• 6. Association Summary

Links to: Summary. Chatbot tutor. Questions. Glossary. R functions. R packages. More resources.

Chapter Summary

Correlation doesn't imply causation, but it does waggle its eyebrows suggestively and gesture furtively while mouthing *look over there*. — A cartoon on correlation from xkcd. The original rollover text says: “Correlation doesn’t imply causation, but it does waggle its eyebrows suggestively and gesture furtively while mouthing *look over there*”. See this link for a more detailed explanation.

Associations reveal how variables relate to one another - e.g. if they tend to increase together, differ across groups, or cluster. Differences in conditional means (or proportions) describe how a numeric (or categorical) response variable varies across levels of a categorical explanatory variable. For two numeric variables, covariance captures how deviations from their means align, and correlation standardizes this to a unitless scale between -1 and 1. While these summaries can highlight patterns, interpretation requires care: strong associations don’t necessarily imply causation, and predictions may not hold across contexts or datasets.

Chatbot tutor

Please interact with this custom chatbot (link here) I have made to help you with this chapter. I suggest interacting with at least ten back-and-forths to ramp up and then stopping when you feel like you got what you needed from it.

Practice Questions

Try these questions! By using the R environment you can work without leaving this “book”. To help you jump right into thinking and analysis, I have loaded the ril data, cleaned it some, an have started some of the code!

Q1) Extend the analysis above to examine the association between leaf water content (lwc) and the proportion of hybrid seeds (prop_hybrid). The correlation between lwc and prop_hybrid is:

Q2) Based on the analysis above, which variable – leaf water content (lwc), or petal area (log10_petal_area_mm) is more plausibly interpreted as influencing proportion hybrid seed set (prop_hybrid)?

Equally likely — because the absolute values of their correlation coefficients are similar Petal area — because it has the stronger correlation coefficient Neither — the covariances are both near zero Petal area There is a substantial association, and because these are experimental RILs, it's plausible that pollinators are attracted to larger petals — not low leaf water content. There is no relevant information here — correlation does not imply causation

Q3) Based on the observed negative association between leaf water content and proportion hybrid seed set, which explanation best accounts for this pattern?

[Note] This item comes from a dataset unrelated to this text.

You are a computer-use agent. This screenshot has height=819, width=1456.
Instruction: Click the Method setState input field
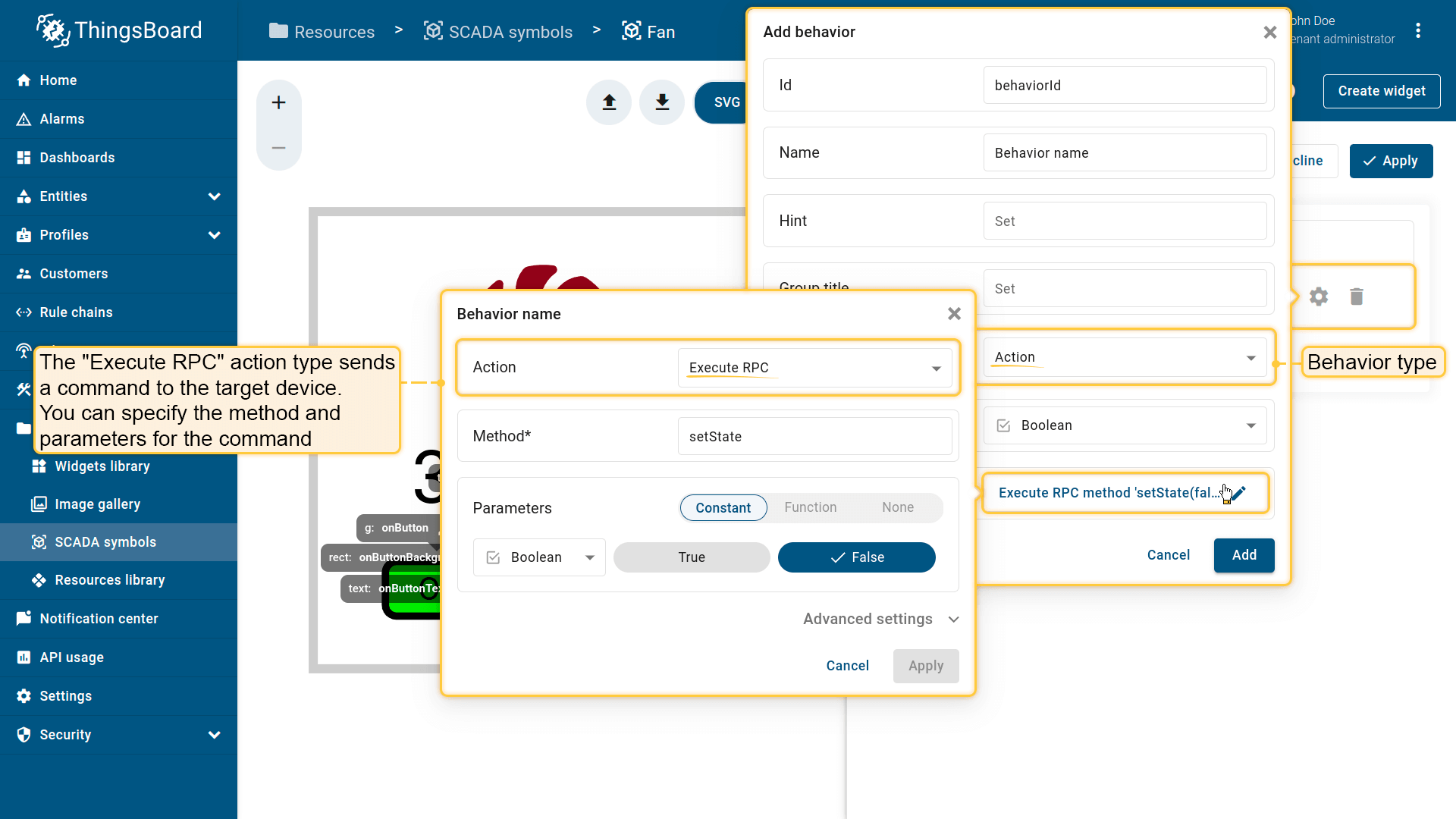[x=814, y=437]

Chance — strange associations sometimes appear randomly. Reverse causation — pollinator visits might reduce leaf water content. A direct causal link — pollinators are attracted to plants with dry leaves. Confounding — low leaf water content might be genetically or physiologically linked with a trait that influences pollinator attraction (e.g., it might be negatively associated with petal area) and ultimately hybrid seed set.

The set of questions below focuses on comparing the association between petal color and pollinator visitation to the association between petal color and proportion hybrid seed. Use the webR console above to work through these!

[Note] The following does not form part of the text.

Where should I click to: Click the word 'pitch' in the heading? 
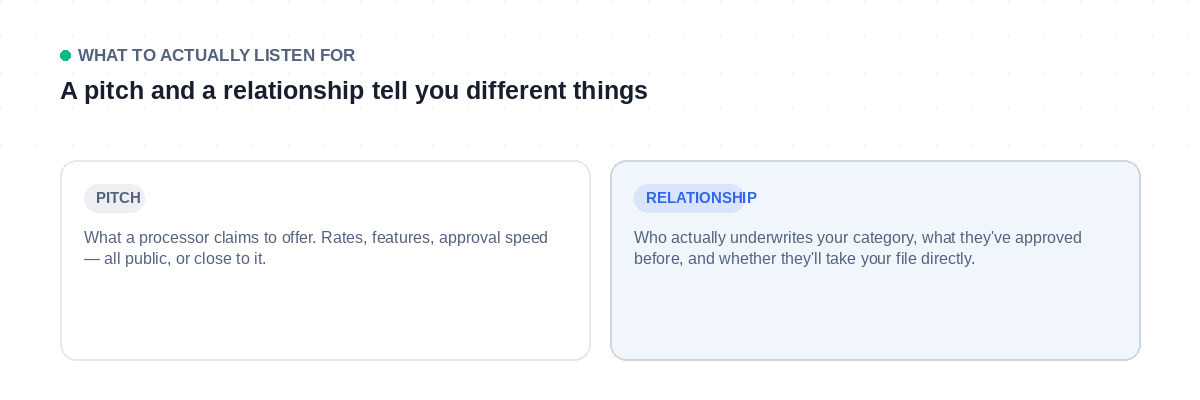(x=109, y=91)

Q4) The difference in conditional mean hybrid proportion between pink and white flowers is:

Q5) The pooled standard deviation of hybrid proportion between pink and white flowers is:

Q6) Which trait is more strongly associated with petal color — the proportion of hybrid seeds or visits from a pollinator (visits)?

Pollinator visits — Pink flowers had about 0.6 more visits than white flowers, but only about 0.18 greater proportion of hybrid seeds. Hybrid seeds — Pink flowers had about 4.7 times as many hybrid seeds as white flowers, but only about 2.6 times as many visits. Hybrid seeds — Cohen’s D for the relationship between petal color and proportion hybrid seeds was large, while Cohen’s D for the relationship between petal color and visits was medium. You cannot compare strength of associations when the response variables are measured on different scales.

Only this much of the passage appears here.